UNEP (2009) ‘Independent Environmental Assessment: Beijing 2008 Olympic Games’, Nairobi: United Nations Environment Programme.

Wang, G., Jiang, G., Yu, S., Li, Y., and Liu, H. (2008) ‘Invasion Possibility and Potential Effects of Rhus typhina on Beijing Municipality’, Journal of Integrative Plant Biology, 50, 5, 522-530.

Wang, G.M., Yang, J.C., Jiang, C.D., Jiang, G.M., Yu, J.B., Shao, H.B., Han, G.X., and Gao, Y.J. (2013) ‘Challenge of weed risk assessment (WRA) for ecological restoration in China: The case of Rhus typhina L. and the new officially released weed risk assessment system’, Plant Biosystems, 147, 4, 1166-1174.

Wang, H., López-Pujol, J., Meyerson, L.A., Qiu, J., Wang, X., and Ouyang, Z. (2011) ‘Biological invasions in rapidly urbanizing areas: a case study of Beijing, China’, Biodiversity and Conservation, 20, 2483-2509.

Yu, Q., Mi, C., Xing, S., and Li, H. (2012) ‘Analysis of plant species composition in Beijing Olympic Forest Park’, Ecological Science, 31, 6, 646-651.

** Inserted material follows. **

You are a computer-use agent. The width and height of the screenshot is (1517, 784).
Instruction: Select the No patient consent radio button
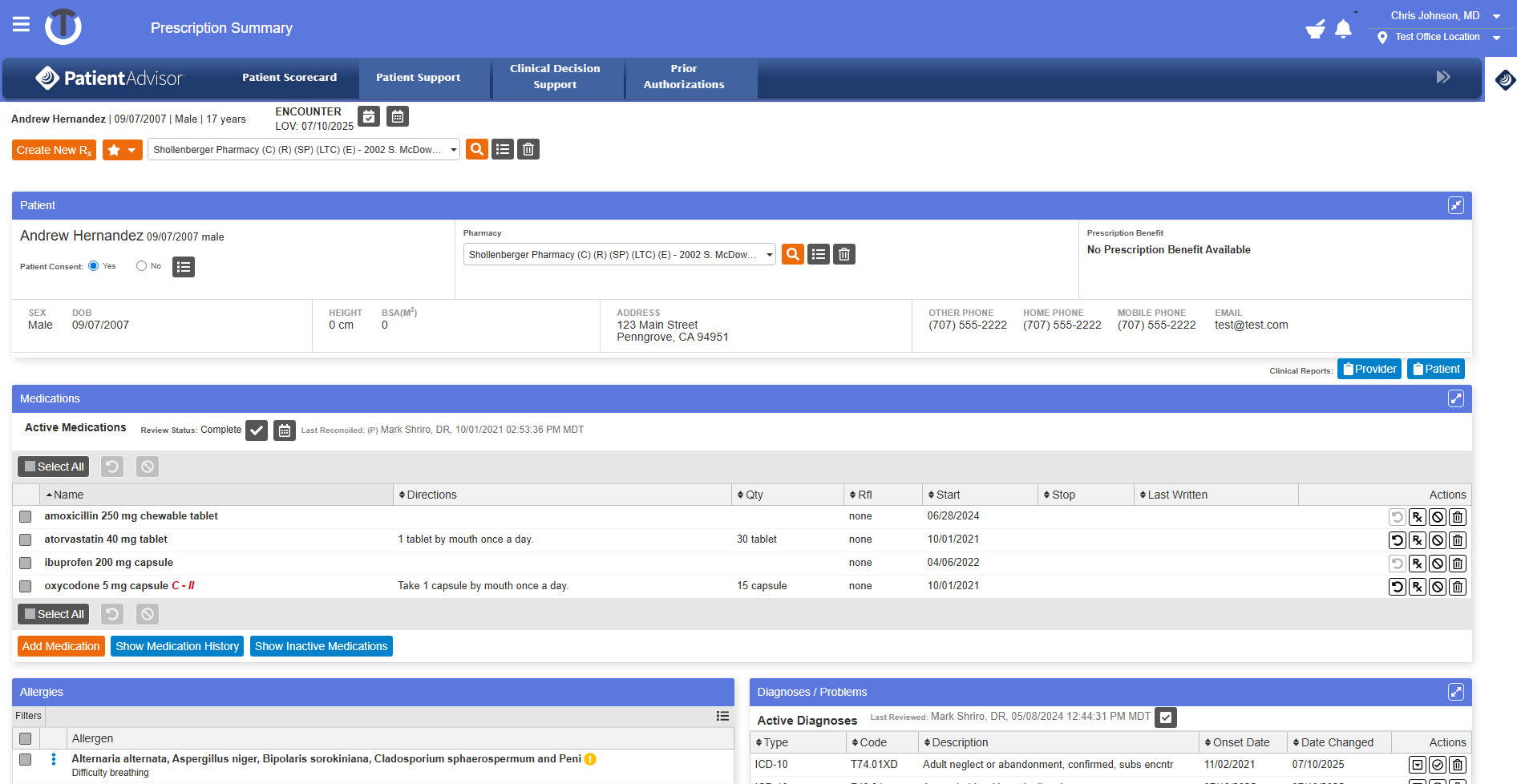[x=142, y=266]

3 thoughts on “A North American shrub in Beijing: Part One

  1. A very compelling read! It is interesting to read the efforts to make Beijing green for the Olympics which links to understanding the concept of nature as an aesthetic service for humans. I wonder if you agree with this or support the ecologists? Furthermore I am curious of the economic cost of the greening of the city or whether you believe we cannot attribute a monetary value to nature?


  2. Fascinating blogpost! What other considerations contributed to the introduction of rhus typhina? Are there no other shrubbery in China that has the same autumn hues? Was the species selected precisely because it grows quickly, and mature in time for the Olympics? Or was it selected because they shed leaves less frequently, reducing the need for tree maintenance? It would be interesting to see how the nature of rhus typhina asserted its own materiality, and changed the decision making calculus!